◆ **Data for analysis**:
*** Block opens ***

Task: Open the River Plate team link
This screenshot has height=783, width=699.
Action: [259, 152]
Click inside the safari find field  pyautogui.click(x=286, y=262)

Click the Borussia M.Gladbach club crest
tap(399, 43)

*** Block closes ***
*** Block opens ***

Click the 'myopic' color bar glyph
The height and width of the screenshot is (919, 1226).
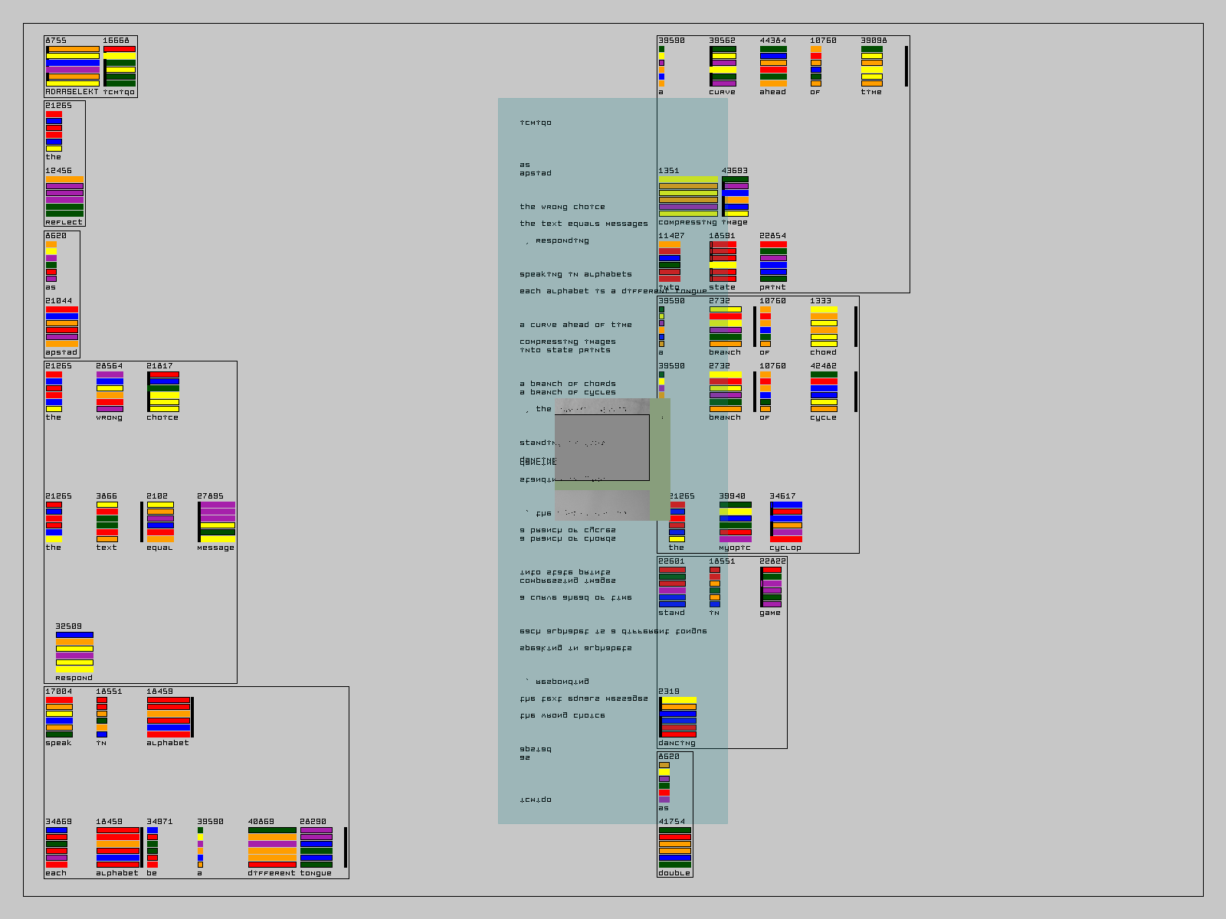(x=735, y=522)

*** Block closes ***
*** Block opens ***

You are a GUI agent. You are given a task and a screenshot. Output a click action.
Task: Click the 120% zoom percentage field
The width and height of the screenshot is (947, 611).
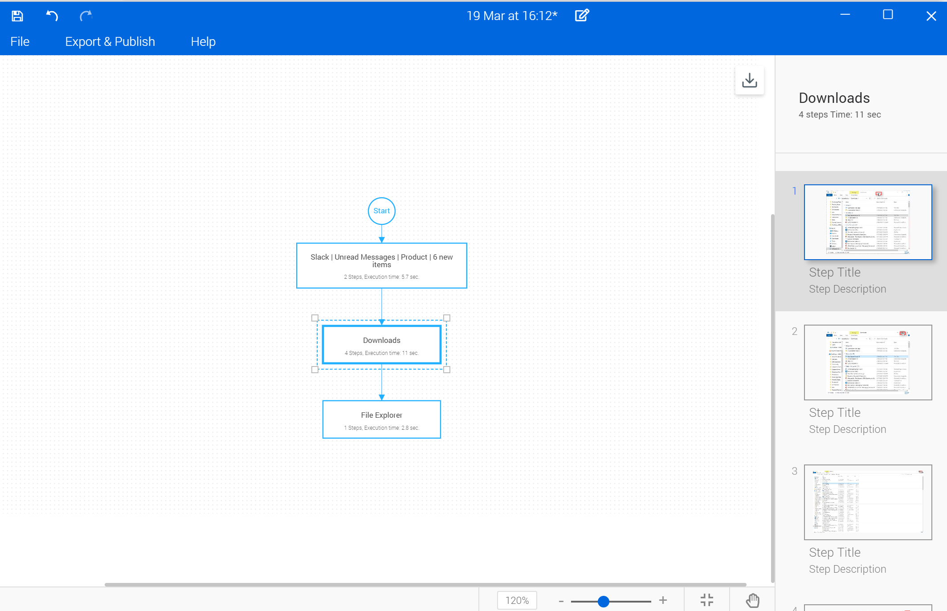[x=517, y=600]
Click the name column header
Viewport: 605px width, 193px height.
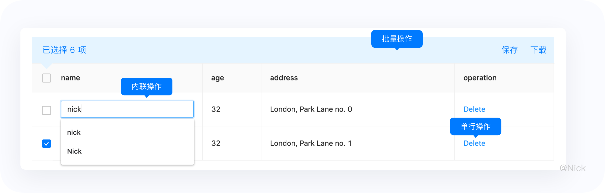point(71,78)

*** Block closes ***

◆ **Problem details**: Say how many lines in the entries include the word "field", with no text around the number.

◆ **Exercise response**: 2